Rangers winger Ed Slowinski beat the Wings' ace goalie Terry Sawchuk early in the first period but the home team wanted more. They poured 38 shots at the Motor City goalkeeper who foiled every attempt but Slowinski's.

Betts: "Sawchuk stopped shots with his stomach, fell flat to smother others, and, during the second session made more than three times as many saves as Chuck Rayner for the Rangers."

The next day I clipped every story about the game that I could find in the newspapers. Seen here, the Mirror was headlined, “Rangers End Detroit's Road Streak, 1-0; Stanley Injured.”

Meanwhile, the New York Times ran a banner headline that crossed six columns. It read: “Rangers End Wing Road Streak Before 13,556 At the Garden.”

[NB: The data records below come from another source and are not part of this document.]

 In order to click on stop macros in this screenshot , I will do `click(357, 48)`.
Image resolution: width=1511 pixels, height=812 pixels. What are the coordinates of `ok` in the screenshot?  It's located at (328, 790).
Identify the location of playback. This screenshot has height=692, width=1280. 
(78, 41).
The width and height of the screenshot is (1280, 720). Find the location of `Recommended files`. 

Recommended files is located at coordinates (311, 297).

Newspaper excerpts about the New York Rangers and Detroit Red Wings

Joe Nichols' lead paragraph virtually leaped off the sports page:

"It was a game that was a throwback to the days of bone-crushing body checks and wizard-like goaltending."

The United Press story that appeared in the Toronto Globe and Mail labelled it, "the fastest, hardest hitting and most exciting game of the Garden season."

Rayner was so spectacular while stopping an intense Red Wings attack in the final minutes that when the final buzzer signalled New York's 1-0 win, his mates "carried Rayner to their shoulders as if they were college sophomores," wrote Nichols in the Times.

As for the intensity, it was captured by the Times photographer whose photo of a goalmouth melee is seen here. It was symbolic of the vitality shared by colliding ice foes.

Like everyone else in the crowd – Met Leaguers who were featured in the preliminary exhibition as well – I knew in my heart of hearts that I had seen a hockey game I'd never forget, a true classic in every sense of the word.

This story that I'm now completing underlines the point made to myself 71 years ago as I headed to the subway with a long smile on my mug. I knew at the moment the A Express roared into 42nd Street that I had witnessed a once-in-a-life-timer.

Truly, it was – of its kind – the one and only 1-0 game.